ContextRAG: Extraction-Free Hierarchical Graph Construction for Retrieval-Augmented Generation
For practitioners of retrieval-augmented generation, ContextRAG dramatically reduces the computational cost of graph-based indexing while maintaining competitive performance on multi-hop questions.
ContextRAG introduces a graph RAG system that constructs graph topology without LLM-based entity or relation extraction, using fuzzy concept graphs derived from chunk embeddings. On a 130-task subset, it achieves 33.6% F1 overall and 36.8% F1 on multi-hop tasks, using only 30 LLM calls and 22,073 tokens for indexing, compared to an estimated 23M tokens for a baseline.
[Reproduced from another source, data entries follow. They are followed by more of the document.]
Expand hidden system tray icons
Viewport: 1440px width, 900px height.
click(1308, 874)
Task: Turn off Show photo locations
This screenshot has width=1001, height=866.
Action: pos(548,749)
Graph-structured retrieval-augmented generation (RAG) systems can improve answer quality on multi-hop questions, but many current systems rely on large language models (LLMs) to extract entities, relations, and summaries during indexing. These calls add token and wall-clock costs that grow with corpus size. We present ContextRAG, a graph RAG system whose graph topology is constructed without LLM-based entity or relation extraction. ContextRAG derives a fuzzy concept graph over chunk embeddings using residual-quantization k-means and Formal Concept Analysis with Lukasiewicz residuated logic. Bridge-like and meet-derived context nodes are induced by soft fuzzy join and meet operations, rather than by LLM-written graph edges. On a 130-task UltraDomain subset, ContextRAG builds its index with 30 LLM calls and 22,073 tokens. In contrast, a local HiRAG reproduction stress test required 870 indexing calls and 3.54M tokens on a 20-task subset before failing during graph construction; linear extrapolation to 130 tasks implies over 23M indexing tokens. ContextRAG obtains 33.6% F1 overall and 36.8% F1 on multi-hop tasks. An activation analysis shows that queries retrieving at least one lattice-derived node in the top five achieve +3.9 percentage points F1 over queries that do not; this association is diagnostic rather than causal.